Pressed too far, the idea that “God is in control” has God behind the ill events we experience, with Jesus then working to bring wholeness to it. That sets up God the Father and the Son of God to be working against each other. Jesus paints a different picture in his parable of the weeds (Matthew 13:24-30). When we see “weeds” among the good in our world, Jesus says, “An enemy as done this” (vs.28).
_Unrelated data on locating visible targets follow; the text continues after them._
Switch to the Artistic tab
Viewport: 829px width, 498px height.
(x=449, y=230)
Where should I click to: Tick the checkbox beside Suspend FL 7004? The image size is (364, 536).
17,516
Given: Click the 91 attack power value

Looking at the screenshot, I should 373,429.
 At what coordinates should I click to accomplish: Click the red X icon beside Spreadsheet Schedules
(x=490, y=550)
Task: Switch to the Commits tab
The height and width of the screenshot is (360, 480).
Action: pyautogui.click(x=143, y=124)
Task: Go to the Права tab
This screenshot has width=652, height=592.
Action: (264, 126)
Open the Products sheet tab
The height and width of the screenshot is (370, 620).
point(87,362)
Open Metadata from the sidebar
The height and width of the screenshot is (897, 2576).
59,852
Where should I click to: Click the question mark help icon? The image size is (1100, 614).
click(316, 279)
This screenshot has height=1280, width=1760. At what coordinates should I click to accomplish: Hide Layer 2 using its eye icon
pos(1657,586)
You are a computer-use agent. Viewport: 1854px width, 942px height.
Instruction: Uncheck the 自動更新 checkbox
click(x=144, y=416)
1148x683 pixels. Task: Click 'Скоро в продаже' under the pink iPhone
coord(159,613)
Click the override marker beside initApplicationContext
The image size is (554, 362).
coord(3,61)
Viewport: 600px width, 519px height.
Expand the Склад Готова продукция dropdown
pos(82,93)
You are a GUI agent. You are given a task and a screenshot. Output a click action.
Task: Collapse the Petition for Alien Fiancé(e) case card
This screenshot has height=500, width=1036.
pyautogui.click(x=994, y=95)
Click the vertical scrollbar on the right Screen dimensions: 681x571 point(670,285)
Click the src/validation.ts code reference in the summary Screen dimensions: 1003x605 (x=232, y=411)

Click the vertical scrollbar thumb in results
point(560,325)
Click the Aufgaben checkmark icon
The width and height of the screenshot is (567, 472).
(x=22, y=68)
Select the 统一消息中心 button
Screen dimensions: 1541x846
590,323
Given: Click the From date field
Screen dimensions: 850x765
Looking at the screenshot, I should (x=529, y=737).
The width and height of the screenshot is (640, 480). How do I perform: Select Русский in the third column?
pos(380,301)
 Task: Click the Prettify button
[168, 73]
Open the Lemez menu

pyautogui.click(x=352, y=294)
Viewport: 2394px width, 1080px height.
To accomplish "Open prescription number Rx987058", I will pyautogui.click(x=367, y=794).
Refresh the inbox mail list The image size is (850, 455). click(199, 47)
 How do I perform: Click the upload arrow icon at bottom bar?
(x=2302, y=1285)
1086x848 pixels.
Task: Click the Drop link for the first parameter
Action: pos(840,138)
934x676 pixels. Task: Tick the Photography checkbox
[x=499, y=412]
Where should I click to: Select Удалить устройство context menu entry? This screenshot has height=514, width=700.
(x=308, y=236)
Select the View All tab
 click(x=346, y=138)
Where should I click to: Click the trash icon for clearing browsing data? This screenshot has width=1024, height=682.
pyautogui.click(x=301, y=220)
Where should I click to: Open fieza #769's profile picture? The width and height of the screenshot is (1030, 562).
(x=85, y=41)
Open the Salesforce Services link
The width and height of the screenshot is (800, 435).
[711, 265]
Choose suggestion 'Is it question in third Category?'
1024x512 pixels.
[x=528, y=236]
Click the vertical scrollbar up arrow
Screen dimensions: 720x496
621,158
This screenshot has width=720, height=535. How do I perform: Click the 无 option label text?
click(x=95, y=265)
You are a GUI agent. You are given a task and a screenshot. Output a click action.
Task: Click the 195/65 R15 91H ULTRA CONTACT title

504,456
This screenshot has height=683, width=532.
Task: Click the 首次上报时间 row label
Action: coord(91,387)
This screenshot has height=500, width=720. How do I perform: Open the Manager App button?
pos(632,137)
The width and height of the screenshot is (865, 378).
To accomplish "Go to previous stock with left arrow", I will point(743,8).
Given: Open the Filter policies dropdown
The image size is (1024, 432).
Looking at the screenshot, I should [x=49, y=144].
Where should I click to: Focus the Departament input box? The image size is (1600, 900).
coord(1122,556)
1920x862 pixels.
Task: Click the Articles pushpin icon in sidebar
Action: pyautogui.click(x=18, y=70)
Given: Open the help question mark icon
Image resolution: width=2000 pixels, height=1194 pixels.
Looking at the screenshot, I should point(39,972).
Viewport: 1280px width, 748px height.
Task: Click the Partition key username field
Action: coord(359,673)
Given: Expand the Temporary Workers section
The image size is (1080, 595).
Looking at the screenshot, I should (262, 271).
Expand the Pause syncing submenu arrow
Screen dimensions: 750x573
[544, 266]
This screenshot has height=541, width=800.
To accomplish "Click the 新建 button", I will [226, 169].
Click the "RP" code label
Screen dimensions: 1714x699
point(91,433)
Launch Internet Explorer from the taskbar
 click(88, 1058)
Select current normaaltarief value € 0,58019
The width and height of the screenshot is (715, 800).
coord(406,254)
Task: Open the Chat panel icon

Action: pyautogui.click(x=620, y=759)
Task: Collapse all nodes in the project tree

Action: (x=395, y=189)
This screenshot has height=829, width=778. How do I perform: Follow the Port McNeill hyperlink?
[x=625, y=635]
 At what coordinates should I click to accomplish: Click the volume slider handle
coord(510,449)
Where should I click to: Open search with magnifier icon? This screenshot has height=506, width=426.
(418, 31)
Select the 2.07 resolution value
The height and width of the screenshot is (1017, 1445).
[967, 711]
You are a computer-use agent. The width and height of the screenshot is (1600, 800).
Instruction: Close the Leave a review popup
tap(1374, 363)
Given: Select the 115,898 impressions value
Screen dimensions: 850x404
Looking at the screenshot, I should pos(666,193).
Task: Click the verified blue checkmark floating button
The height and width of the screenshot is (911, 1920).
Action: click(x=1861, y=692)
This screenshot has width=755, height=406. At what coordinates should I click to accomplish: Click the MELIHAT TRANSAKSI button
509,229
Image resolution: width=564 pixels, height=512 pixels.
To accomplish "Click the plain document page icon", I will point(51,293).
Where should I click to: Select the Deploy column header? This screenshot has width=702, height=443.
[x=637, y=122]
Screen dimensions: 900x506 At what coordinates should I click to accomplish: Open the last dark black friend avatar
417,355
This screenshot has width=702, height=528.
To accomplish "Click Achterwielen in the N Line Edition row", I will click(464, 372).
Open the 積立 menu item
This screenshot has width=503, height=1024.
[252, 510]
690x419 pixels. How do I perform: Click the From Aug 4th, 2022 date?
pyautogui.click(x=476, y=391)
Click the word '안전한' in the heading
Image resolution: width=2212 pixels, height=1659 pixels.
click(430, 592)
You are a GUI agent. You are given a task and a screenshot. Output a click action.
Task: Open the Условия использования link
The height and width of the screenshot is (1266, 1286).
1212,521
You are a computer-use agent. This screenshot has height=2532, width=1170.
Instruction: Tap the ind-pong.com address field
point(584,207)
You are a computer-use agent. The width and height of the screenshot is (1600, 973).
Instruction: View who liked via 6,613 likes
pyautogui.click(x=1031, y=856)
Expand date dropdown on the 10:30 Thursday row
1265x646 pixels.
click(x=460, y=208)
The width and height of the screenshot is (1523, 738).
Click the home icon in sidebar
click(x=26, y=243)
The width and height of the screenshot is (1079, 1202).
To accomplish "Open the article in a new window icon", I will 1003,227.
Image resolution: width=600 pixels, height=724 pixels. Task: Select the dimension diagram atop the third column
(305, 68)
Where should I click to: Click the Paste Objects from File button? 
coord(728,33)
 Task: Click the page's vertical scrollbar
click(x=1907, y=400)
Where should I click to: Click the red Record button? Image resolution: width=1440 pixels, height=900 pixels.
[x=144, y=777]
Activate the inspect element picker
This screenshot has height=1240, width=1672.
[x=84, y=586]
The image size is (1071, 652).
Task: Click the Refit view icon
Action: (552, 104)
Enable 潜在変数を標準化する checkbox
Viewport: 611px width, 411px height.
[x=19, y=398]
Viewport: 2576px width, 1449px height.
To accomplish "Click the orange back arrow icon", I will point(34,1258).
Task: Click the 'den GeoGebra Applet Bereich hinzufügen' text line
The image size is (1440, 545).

The good “grain” and the “weeds” are intermingled in our world, but the resurrected Jesus is present with us to the very end.

In the midst of all that we are experiencing, we are called to be the church, the body of Christ in the world. That is a call to love, as Christ loved us, and as we love ourselves.

We may have fears, but love overcomes fear—all kinds of fear. Fear moves us to stock up on toilet paper, sanitizer, and piles of groceries, leaving the shelves empty. Love moves us to take only what we need for a time, leaving some for others to meet their needs.

Fear moves us to cut ourselves off from everyone (or to pretend to be strong by getting out among others anyway). Love moves us to practice physical distance that protects ourselves and others, while remaining socially close by connecting through non-physical means.

Let us live in these days trusting in the reality that, come what may, “neither life nor death…nor anything in all creation will be able to separate us from the love of God that is in Christ Jesus our Lord” (Romans 8:18-19).